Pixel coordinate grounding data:
**********
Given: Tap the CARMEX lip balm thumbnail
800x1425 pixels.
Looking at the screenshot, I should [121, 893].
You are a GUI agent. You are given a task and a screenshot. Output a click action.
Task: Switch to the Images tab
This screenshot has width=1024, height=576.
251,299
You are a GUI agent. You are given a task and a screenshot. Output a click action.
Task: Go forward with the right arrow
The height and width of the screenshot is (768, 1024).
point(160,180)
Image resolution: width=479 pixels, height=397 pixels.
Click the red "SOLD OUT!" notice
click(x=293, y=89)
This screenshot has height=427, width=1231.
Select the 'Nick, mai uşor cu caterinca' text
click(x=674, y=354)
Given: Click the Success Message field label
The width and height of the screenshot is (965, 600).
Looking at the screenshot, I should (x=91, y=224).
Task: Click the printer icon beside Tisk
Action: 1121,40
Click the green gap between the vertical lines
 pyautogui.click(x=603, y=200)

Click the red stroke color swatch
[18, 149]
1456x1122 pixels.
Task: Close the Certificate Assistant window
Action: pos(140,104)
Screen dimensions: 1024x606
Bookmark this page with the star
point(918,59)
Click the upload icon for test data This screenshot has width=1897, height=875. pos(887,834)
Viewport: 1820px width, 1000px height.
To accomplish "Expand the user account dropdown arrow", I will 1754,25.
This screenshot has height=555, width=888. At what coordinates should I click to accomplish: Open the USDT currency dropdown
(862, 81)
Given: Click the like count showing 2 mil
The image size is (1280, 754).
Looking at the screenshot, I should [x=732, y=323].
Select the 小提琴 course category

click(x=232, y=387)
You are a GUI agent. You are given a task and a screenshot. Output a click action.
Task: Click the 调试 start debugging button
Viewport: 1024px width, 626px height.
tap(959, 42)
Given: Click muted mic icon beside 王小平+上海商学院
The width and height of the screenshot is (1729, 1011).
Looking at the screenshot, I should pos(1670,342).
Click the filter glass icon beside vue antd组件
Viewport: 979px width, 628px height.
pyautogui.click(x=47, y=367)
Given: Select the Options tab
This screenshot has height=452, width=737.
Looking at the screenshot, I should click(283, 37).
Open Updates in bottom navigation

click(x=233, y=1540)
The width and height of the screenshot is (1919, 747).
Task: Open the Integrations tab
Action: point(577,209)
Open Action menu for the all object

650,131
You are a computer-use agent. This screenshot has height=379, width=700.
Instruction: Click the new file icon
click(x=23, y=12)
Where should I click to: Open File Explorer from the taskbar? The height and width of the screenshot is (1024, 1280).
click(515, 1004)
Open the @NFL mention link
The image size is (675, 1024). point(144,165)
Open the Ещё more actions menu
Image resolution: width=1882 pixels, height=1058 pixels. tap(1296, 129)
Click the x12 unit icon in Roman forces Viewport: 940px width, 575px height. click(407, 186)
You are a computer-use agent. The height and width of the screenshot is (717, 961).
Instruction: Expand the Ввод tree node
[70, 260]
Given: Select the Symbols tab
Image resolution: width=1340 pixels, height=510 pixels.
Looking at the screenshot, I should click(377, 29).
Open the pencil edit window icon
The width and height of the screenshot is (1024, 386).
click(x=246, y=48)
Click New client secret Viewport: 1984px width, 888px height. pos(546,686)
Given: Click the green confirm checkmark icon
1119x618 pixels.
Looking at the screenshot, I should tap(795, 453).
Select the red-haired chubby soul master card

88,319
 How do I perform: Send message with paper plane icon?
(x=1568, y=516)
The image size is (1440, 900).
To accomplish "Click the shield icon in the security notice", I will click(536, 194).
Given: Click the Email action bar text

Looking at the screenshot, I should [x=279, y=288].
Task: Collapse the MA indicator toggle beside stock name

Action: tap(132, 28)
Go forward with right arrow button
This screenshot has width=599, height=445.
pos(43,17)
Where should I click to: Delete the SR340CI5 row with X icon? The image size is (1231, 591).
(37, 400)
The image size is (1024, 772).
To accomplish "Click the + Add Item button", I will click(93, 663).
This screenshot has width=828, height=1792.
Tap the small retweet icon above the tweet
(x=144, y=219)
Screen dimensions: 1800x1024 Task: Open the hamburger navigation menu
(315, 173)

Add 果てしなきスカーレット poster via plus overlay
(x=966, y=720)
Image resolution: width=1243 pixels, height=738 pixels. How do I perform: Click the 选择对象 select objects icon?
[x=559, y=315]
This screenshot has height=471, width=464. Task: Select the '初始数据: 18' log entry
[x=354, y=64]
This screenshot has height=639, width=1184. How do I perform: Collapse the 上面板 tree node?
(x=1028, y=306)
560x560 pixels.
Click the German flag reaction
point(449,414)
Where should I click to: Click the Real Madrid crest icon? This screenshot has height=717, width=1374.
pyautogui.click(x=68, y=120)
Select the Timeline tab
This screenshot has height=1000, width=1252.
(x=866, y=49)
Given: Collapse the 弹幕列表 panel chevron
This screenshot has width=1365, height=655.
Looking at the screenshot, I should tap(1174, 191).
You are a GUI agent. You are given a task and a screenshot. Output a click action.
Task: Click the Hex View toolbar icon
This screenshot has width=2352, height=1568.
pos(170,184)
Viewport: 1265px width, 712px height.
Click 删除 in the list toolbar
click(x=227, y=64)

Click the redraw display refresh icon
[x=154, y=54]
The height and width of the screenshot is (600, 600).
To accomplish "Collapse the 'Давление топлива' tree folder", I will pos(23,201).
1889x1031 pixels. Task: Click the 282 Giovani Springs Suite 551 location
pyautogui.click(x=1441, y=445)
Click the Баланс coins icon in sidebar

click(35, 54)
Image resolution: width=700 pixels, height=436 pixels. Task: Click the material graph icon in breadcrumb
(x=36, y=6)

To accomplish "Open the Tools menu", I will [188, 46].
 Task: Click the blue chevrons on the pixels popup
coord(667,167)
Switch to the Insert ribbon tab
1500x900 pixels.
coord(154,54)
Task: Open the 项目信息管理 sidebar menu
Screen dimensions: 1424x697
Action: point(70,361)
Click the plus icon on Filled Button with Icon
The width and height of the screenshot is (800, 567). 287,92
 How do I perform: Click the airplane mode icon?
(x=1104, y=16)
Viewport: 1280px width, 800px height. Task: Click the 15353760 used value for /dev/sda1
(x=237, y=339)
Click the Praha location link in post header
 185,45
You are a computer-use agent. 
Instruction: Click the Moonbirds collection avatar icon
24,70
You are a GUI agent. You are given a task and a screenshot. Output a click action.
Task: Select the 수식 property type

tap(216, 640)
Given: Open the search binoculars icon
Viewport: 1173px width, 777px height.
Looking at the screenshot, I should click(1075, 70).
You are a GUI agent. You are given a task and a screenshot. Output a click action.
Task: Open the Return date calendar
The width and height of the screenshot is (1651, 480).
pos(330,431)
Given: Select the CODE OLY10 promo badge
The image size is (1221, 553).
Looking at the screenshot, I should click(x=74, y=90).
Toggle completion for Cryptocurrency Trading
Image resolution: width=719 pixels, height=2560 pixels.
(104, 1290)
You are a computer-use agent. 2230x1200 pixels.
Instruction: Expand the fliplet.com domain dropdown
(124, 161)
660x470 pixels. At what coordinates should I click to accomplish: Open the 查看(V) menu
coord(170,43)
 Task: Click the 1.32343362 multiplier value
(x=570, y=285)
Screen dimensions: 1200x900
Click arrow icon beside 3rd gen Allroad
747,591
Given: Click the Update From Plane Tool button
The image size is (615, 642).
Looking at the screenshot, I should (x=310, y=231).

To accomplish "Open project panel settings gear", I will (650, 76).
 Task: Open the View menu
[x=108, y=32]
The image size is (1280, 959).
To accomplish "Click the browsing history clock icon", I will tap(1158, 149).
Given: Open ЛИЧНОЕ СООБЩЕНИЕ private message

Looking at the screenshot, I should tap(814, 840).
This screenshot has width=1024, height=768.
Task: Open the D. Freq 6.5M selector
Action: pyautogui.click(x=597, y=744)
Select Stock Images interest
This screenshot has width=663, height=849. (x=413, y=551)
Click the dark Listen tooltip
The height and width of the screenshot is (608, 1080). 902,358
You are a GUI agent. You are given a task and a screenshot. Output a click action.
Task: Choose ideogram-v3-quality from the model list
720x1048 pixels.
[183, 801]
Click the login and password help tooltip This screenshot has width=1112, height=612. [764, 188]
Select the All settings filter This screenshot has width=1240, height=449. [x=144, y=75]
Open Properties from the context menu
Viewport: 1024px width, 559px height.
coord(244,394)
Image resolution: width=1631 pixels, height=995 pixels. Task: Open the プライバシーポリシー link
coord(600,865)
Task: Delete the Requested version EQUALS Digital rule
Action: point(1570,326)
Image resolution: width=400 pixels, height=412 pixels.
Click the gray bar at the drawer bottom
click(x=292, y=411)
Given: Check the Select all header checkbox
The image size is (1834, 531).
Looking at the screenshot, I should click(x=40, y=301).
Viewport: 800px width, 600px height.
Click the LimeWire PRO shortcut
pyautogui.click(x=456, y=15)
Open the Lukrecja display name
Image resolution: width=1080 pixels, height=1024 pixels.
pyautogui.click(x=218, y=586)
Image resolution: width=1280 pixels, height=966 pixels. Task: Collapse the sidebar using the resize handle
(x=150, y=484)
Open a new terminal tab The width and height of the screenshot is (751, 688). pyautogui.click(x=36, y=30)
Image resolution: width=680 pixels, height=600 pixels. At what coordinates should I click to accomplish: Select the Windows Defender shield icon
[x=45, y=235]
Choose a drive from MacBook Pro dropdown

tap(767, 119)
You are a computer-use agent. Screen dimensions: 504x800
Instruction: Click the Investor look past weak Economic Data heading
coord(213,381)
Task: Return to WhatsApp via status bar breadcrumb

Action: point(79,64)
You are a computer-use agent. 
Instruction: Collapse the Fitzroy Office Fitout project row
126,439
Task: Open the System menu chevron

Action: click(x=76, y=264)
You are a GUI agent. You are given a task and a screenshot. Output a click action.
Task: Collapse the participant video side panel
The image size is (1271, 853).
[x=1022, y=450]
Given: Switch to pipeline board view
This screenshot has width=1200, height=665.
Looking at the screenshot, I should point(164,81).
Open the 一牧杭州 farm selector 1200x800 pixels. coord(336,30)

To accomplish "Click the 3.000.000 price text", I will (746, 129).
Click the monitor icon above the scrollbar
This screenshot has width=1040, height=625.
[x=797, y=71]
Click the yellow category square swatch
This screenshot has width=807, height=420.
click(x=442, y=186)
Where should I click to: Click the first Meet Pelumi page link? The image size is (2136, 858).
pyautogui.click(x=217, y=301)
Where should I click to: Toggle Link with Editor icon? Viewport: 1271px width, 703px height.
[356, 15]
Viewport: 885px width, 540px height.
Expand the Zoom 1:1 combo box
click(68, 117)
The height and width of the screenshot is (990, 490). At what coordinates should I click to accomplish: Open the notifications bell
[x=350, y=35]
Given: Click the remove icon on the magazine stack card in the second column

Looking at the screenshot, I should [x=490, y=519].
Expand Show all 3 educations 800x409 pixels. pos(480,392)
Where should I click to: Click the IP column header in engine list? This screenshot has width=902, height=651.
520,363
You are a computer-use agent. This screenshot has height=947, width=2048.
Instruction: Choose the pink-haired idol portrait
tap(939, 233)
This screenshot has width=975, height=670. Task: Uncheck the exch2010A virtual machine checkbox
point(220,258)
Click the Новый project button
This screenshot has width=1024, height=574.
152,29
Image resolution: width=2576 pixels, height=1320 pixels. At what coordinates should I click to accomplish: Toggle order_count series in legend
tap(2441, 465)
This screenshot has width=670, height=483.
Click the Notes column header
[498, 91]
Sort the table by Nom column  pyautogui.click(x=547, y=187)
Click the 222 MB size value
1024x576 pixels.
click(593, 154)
**********
Could you state how many lines of the entries contain the word "computer"? Only the number is wanted.

7